### Work order A
In the text below about the actress Dorothy Sebastian, which film reunited her on camera with Buster Keaton?
### Work order B
Continue the text below about the actress Dorothy Sebastian from where it ends.

** Opening Exercise text block **

Though better known today for her long term affair with Buster Keaton and her short lived marriage to Hopalong Cassidy star William Boyd, Dorothy Sebastian was a popular engenue in the twenties who started out as a chorus girl, working for the Zeigfield Follies and in George White’s Scandals. Sebastian moved to film work in 1925 where she appeared in Why Women Love (1925), Haunted Ship (1927) and House of Scandal (1928). Her most popular work was in three films she made with Joan Crawford and Anita Page; Our  Dancing Daughters (1928), Our Modern Maidens (1929) and Our Blushing Brides (1930).

She worked steadily until the mid thirties in Wide Open Spaces (1931), They Never Come Back (1932) and Allez Oop (1934), which reunited her on camera with former lover Buster Keaton.  Sebastian temporarily retired from film when she married William Boyd, but returned to acting when the marriage ended in divorce in 1936.

Her comeback film and last big role was the heroine in Columbia’s second ever serial, The Mysterious Pilot (1937) where she is chased by villains after witnessing a murder and is saved by famous real life pilot Frank Hawks.

** Closing Exercise text block **
** Opening Provided data block **

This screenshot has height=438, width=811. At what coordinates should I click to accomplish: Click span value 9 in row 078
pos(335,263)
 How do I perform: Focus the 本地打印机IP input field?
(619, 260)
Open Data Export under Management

** Closing Provided data block **
** Opening Provided data block **

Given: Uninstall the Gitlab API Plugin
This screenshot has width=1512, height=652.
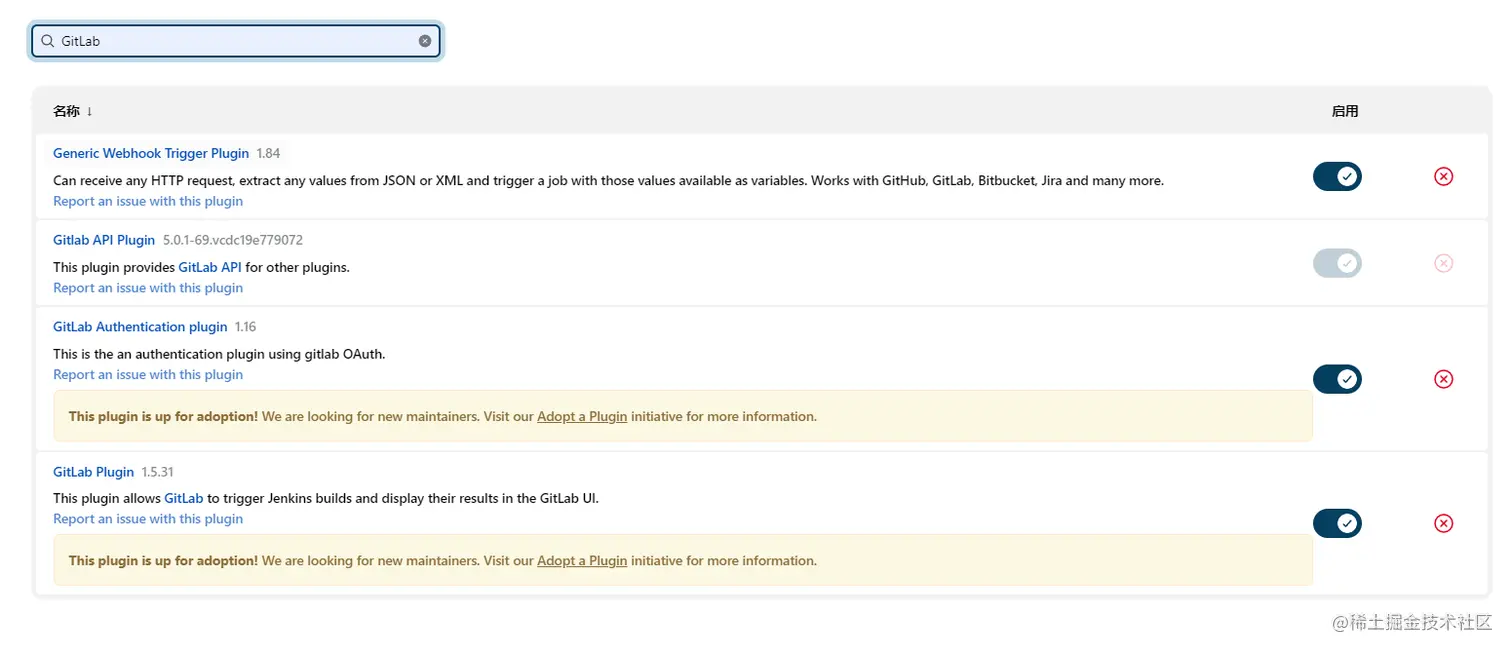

** Closing Provided data block **
** Opening Provided data block **

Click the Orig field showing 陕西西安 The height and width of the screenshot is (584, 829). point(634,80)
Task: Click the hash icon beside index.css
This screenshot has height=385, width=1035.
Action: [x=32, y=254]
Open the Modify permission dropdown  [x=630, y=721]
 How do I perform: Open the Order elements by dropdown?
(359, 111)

** Closing Provided data block **

### Answer area A
Allez Oop (1934).

### Answer area B
She then settled in to a career as a supporting player in Rough Rider’s Roundup (1939), Kansas Cyclone (1941) and Reap the Wild Wind (1942).  Her final film appearance was in The Miracle of the Bells (1948).

Hero of the Month: Frank Buck

Self promotion is a tricky art for a non performing celebrity, just take a look at many of the reality stars today and you can see just how thin a line it is between looking like a gracious or cool celebrity and looking like an needy attention whore.  One of the true all time masters of self promotion was wild animal trapper Frank Buck.  In his youth he worked at everything from a hotel bellboy to a cowpuncher.  Supposedly his first expedition to Brazil was financed by winning $3,500 in a poker game.  He returned with a number of exotic birds and the legend of Bring ‘Em Back Alive Buck was born.

Public interest in this man who traveled to exotic lands and captured ferocious animals led to him writing books about his expeditions, Bring ‘Em Back Alive, Fang and Claw, Wild Cargo and the children’s book On the Jungle Trail were all best sellers.  Inevitably this would lead to Buck appearing in the movies, where he played himself and narrated film versions of Bring ‘Em Back Alive (1932), Wild Cargo (1935) and Fang and Claw (1935).

One of his few forays into actual acting was for Columbia Pictures, where he played wild animal trapper Frank Hardy in the studio’s premiere serial effort, Jungle Menace (1947), helping a plantation owner fight a gang of criminals while also recovering his escaped cargo of lions and tigers.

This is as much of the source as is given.